**Problem A**. In the essay comparing Wuthering Heights with The Wolf and the Dove, which dictionary supplies the definition of "typical"?

**Excerpt provided**.
## Begin

Nightmares and Dreamscapes: Quality as a Function of Typicality
Texts: Kathleen E. Woodiwiss, The Wolf and the Dove; Emily Brontë, Wuthering Heights; Janice R. Radway, Reading the Romance; Arthur Heiserman, "Aphrodisian Chastity"; Vladimir Propp, Morphology of the Folktale; R.S. Crane, "The Idea of the Humanities"; Elder Olson, Tragedy and the Theory of Drama
Going purely on the basis of the text itself, Emily Brontë’s Wuthering Heights, as a novel,
is superior to Kathleen Woodiwiss’s The Wolf and the Dove due to the weight of its
experiences. Determining this, however, cannot account for the level of personal
enjoyment received from each. This is attributed to the fact that Woodiwiss’s book
works within the confines of a specific genre, which will certainly please fans of that
type, more so than Wuthering Heights, which breaks the rules of all formulas - offering
an extremely different and sometimes frightening alternative. Still, it is in essence this
very thing that raises Wuthering Heights above The Wolf and the Dove outside of the
romance genre; its refusal to adhere to stereotypes stretches the experience from one
expected, however pleasing, type to a richer, more expansive variety.
Before proving that Brontë has written a better book than Woodiwiss, it is
necessary to define the criteria under which a book with more qualitative value will be
placed. A “good novel” needs to contain a vast number of things, among them character
development, engaging plot devices, and a sophisticated use of language. Looking at just
these items, it seems that The Wolf and the Dove and Wuthering Heights are both good
books, each creating a story that uses them abundantly and appropriately. Many of these
criteria, however, are overwhelmingly subjective, particularly that of language, for in
many instances, an author’s particular style is precisely what draws readers as a function
of taste.
Objectively speaking, for the purposes of this essay, a good novel, or one of better
quality, will be defined as a book that cannot, under any circumstances, be described as
“typical.” Merriam-Webster’s Collegiate Dictionary defines typical as: “1. constituting or
having the nature of a type; 2a. combining or exhibiting the essential characteristics of a
group, b. conforming to a type.” The key concepts associated with a “good book,”
therefore, are a sense of innovation, originality, and rebellion from a “type,” or a novel
that not only exhibits the qualities previously described but does so in a new and unusual
way. A typical book is one that follows the aforementioned definition by residing within
the confines of a specific, formulaic genre, and therefore limits the width of the reading
experience it can give.

## End

**Records provided**.
## Begin

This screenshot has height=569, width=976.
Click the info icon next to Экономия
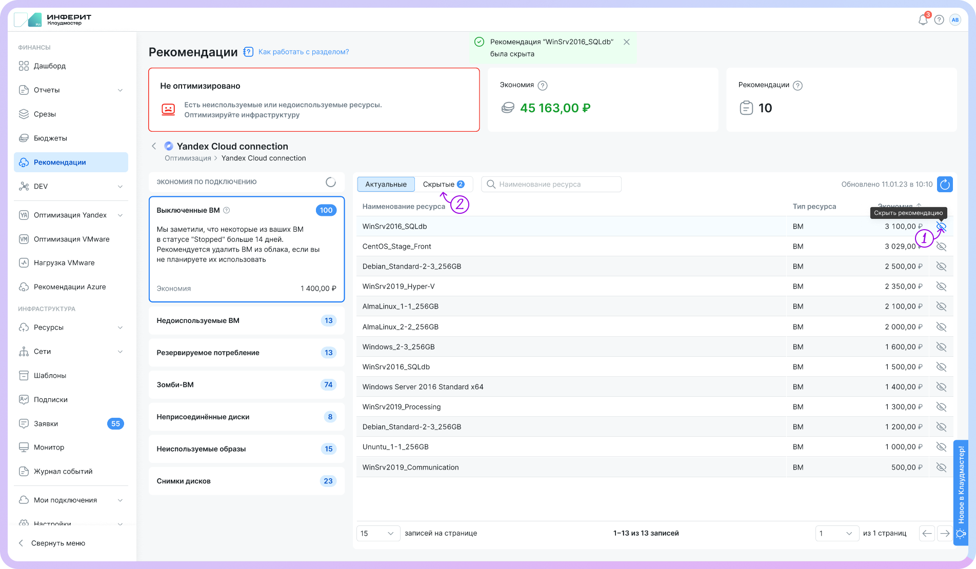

## End
## Begin

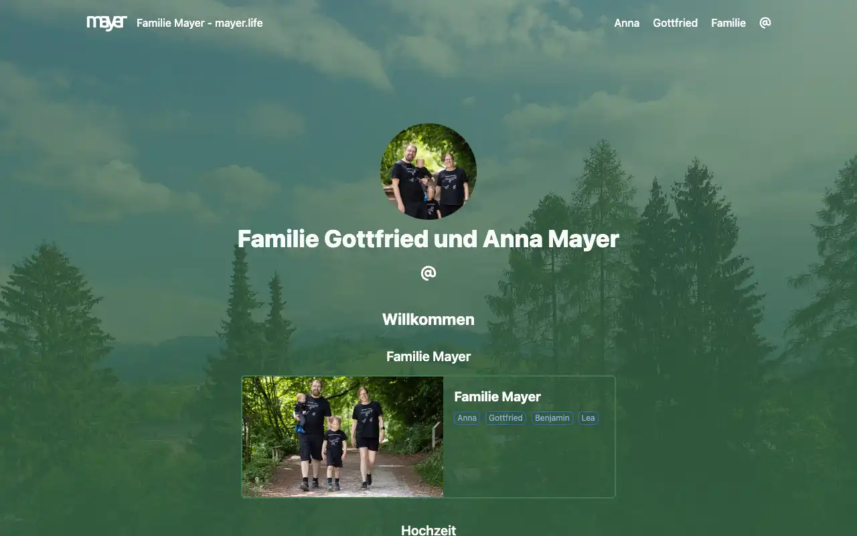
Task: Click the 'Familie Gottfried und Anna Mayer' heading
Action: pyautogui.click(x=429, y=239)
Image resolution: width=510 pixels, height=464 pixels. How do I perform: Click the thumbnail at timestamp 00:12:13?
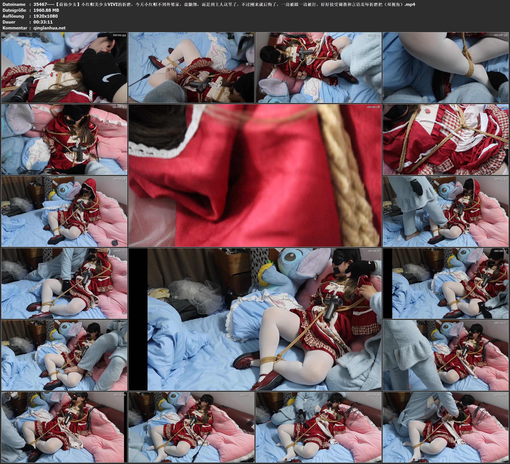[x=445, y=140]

## End

**Problem B**. Give the lines of the listing as a numbered list, from the line with "Image resolution: width=510" up to and including the line with "[x=445, y=140]", skipping blank lines. Leave the pictures out.

**Right answer A**. Merriam-Webster's Collegiate Dictionary.

**Right answer B**.
1. Image resolution: width=510 pixels, height=464 pixels. How do I perform: Click the thumbnail at timestamp 00:12:13?
2. [x=445, y=140]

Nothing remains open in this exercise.